Required work »
What you output should match the data below exactly.
### Provided data
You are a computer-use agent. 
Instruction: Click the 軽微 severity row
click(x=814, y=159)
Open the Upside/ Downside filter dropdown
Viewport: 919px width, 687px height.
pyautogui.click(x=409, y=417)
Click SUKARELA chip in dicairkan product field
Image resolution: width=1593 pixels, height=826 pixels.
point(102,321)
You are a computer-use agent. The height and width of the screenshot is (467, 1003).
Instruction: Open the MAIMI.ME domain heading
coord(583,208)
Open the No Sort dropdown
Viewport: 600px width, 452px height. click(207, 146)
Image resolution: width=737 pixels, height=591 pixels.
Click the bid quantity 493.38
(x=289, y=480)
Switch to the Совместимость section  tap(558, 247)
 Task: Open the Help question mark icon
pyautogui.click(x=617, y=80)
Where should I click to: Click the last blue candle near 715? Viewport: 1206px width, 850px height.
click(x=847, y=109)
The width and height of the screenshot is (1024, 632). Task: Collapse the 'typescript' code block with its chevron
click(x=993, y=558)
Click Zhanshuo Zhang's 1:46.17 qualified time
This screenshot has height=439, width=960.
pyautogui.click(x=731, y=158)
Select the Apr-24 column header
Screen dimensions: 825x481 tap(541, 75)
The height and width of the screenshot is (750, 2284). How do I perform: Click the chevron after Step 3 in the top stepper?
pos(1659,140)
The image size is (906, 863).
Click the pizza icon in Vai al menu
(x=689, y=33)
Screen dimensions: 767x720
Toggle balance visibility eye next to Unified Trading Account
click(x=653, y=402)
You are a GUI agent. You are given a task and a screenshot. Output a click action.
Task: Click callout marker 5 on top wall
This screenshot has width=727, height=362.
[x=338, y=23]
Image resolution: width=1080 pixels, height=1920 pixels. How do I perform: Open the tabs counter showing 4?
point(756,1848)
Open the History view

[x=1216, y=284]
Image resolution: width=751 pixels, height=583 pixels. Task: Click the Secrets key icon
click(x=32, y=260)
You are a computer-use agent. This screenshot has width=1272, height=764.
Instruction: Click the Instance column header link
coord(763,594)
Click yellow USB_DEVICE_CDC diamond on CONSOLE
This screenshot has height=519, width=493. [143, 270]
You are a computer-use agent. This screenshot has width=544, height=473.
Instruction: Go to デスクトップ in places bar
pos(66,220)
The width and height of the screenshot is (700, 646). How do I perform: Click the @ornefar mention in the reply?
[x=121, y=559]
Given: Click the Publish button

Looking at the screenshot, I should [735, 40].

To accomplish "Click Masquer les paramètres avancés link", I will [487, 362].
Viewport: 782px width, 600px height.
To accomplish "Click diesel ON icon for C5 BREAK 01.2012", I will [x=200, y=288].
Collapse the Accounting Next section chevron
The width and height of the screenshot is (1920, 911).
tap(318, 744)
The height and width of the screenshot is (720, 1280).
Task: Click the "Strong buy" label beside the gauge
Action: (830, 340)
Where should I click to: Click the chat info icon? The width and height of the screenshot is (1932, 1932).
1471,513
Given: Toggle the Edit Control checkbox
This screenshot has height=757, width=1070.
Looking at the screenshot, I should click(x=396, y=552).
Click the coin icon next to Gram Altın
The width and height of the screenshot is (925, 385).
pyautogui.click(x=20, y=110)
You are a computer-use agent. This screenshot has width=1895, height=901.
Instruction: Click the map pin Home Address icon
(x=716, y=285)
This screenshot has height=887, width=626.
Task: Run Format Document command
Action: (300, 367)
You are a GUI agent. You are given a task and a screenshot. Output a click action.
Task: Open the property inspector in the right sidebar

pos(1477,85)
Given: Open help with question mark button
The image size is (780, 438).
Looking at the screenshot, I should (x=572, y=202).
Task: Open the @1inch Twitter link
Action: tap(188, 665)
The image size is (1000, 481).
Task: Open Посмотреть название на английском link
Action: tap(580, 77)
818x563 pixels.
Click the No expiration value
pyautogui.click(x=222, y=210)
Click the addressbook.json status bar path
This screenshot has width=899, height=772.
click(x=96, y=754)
######
Reply to the task »
You are a computer-use agent. 
Instruction: Click the 軽微 severity row
click(x=814, y=159)
Open the Upside/ Downside filter dropdown
Viewport: 919px width, 687px height.
pyautogui.click(x=409, y=417)
Click SUKARELA chip in dicairkan product field
Image resolution: width=1593 pixels, height=826 pixels.
point(102,321)
You are a computer-use agent. The height and width of the screenshot is (467, 1003).
Instruction: Open the MAIMI.ME domain heading
coord(583,208)
Open the No Sort dropdown
Viewport: 600px width, 452px height. click(207, 146)
Image resolution: width=737 pixels, height=591 pixels.
Click the bid quantity 493.38
(x=289, y=480)
Switch to the Совместимость section  tap(558, 247)
 Task: Open the Help question mark icon
pyautogui.click(x=617, y=80)
Where should I click to: Click the last blue candle near 715? Viewport: 1206px width, 850px height.
click(x=847, y=109)
The width and height of the screenshot is (1024, 632). Task: Collapse the 'typescript' code block with its chevron
click(x=993, y=558)
Click Zhanshuo Zhang's 1:46.17 qualified time
This screenshot has height=439, width=960.
pyautogui.click(x=731, y=158)
Select the Apr-24 column header
Screen dimensions: 825x481 tap(541, 75)
The height and width of the screenshot is (750, 2284). How do I perform: Click the chevron after Step 3 in the top stepper?
pos(1659,140)
The image size is (906, 863).
Click the pizza icon in Vai al menu
(x=689, y=33)
Screen dimensions: 767x720
Toggle balance visibility eye next to Unified Trading Account
click(x=653, y=402)
You are a GUI agent. You are given a task and a screenshot. Output a click action.
Task: Click callout marker 5 on top wall
This screenshot has width=727, height=362.
[x=338, y=23]
Image resolution: width=1080 pixels, height=1920 pixels. How do I perform: Open the tabs counter showing 4?
point(756,1848)
Open the History view

[x=1216, y=284]
Image resolution: width=751 pixels, height=583 pixels. Task: Click the Secrets key icon
click(x=32, y=260)
You are a computer-use agent. This screenshot has width=1272, height=764.
Instruction: Click the Instance column header link
coord(763,594)
Click yellow USB_DEVICE_CDC diamond on CONSOLE
This screenshot has height=519, width=493. [143, 270]
You are a computer-use agent. This screenshot has width=544, height=473.
Instruction: Go to デスクトップ in places bar
pos(66,220)
The width and height of the screenshot is (700, 646). How do I perform: Click the @ornefar mention in the reply?
[x=121, y=559]
Given: Click the Publish button

Looking at the screenshot, I should [735, 40].

To accomplish "Click Masquer les paramètres avancés link", I will [487, 362].
Viewport: 782px width, 600px height.
To accomplish "Click diesel ON icon for C5 BREAK 01.2012", I will [x=200, y=288].
Collapse the Accounting Next section chevron
The width and height of the screenshot is (1920, 911).
tap(318, 744)
The height and width of the screenshot is (720, 1280).
Task: Click the "Strong buy" label beside the gauge
Action: (830, 340)
Where should I click to: Click the chat info icon? The width and height of the screenshot is (1932, 1932).
1471,513
Given: Toggle the Edit Control checkbox
This screenshot has height=757, width=1070.
Looking at the screenshot, I should click(x=396, y=552).
Click the coin icon next to Gram Altın
The width and height of the screenshot is (925, 385).
pyautogui.click(x=20, y=110)
You are a computer-use agent. This screenshot has width=1895, height=901.
Instruction: Click the map pin Home Address icon
(x=716, y=285)
This screenshot has height=887, width=626.
Task: Run Format Document command
Action: (300, 367)
You are a GUI agent. You are given a task and a screenshot. Output a click action.
Task: Open the property inspector in the right sidebar

pos(1477,85)
Given: Open help with question mark button
The image size is (780, 438).
Looking at the screenshot, I should (x=572, y=202).
Task: Open the @1inch Twitter link
Action: tap(188, 665)
The image size is (1000, 481).
Task: Open Посмотреть название на английском link
Action: tap(580, 77)
818x563 pixels.
Click the No expiration value
pyautogui.click(x=222, y=210)
Click the addressbook.json status bar path
This screenshot has width=899, height=772.
click(x=96, y=754)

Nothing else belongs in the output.